Anaesthetists must interact with apparatus to obtain information upon which much decision-making during clinical anaesthesia is based. The “anaesthetic machine” is such an apparatus, this term referring to a movable table to which are customarily attached gas and vapour delivery system, mechanical ventilator, scavenging and fluid suction systems, and monitors. In a previous study it was found that the relative positions of patient, anaesthetic machine, and anaesthetist adopted for a specific surgical procedure varied widely (Mclntyre 1982). Often the anaesthetist faced the surgical site and the anaesthesia apparatus was behind him, an arrangement also described by Boquet et al. (1980).

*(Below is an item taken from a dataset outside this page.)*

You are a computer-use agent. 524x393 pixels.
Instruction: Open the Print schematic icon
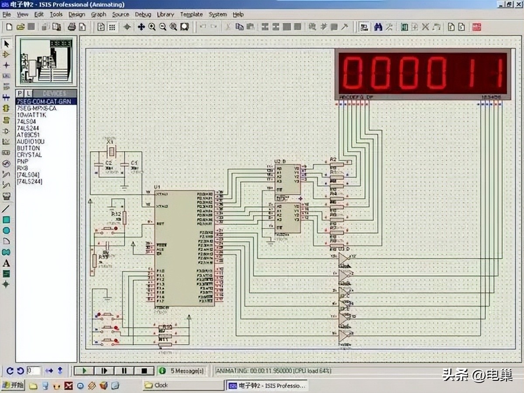click(x=72, y=27)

An implication is that under such circumstances the anaesthetist relied on an infallible ability to decide when it was necessary to turn and obtain information visually, or relied on auditory signals specified as alarms. These alarms are delivered from diverse equipment items made by different manufacturers and in the presence of environmental sounds. In this institution it was obvious that in the presence of certain hostile environmental sounds certain currently employed alarm signals could not be heard even if they were deliberately listened for. Thus it seemed important to study certain aspects of auditory alarm signals in the operating room with a view to improving our understanding and our arrangements. These aspects were their relative sites, origin and reception, their auditory characteristics and their interaction with certain other sounds in the operating room. This project involved a Boyle anaesthesia apparatus (Medishield) upon which were mounted an oxygen monitor (Ohio 200), blood pressure monitor (Dinamap 845, Critikon), transcutaneous PO2 monitor (Kontron Medical 820) and airway pressure monitor (Ventilarm 5520, Ventronics).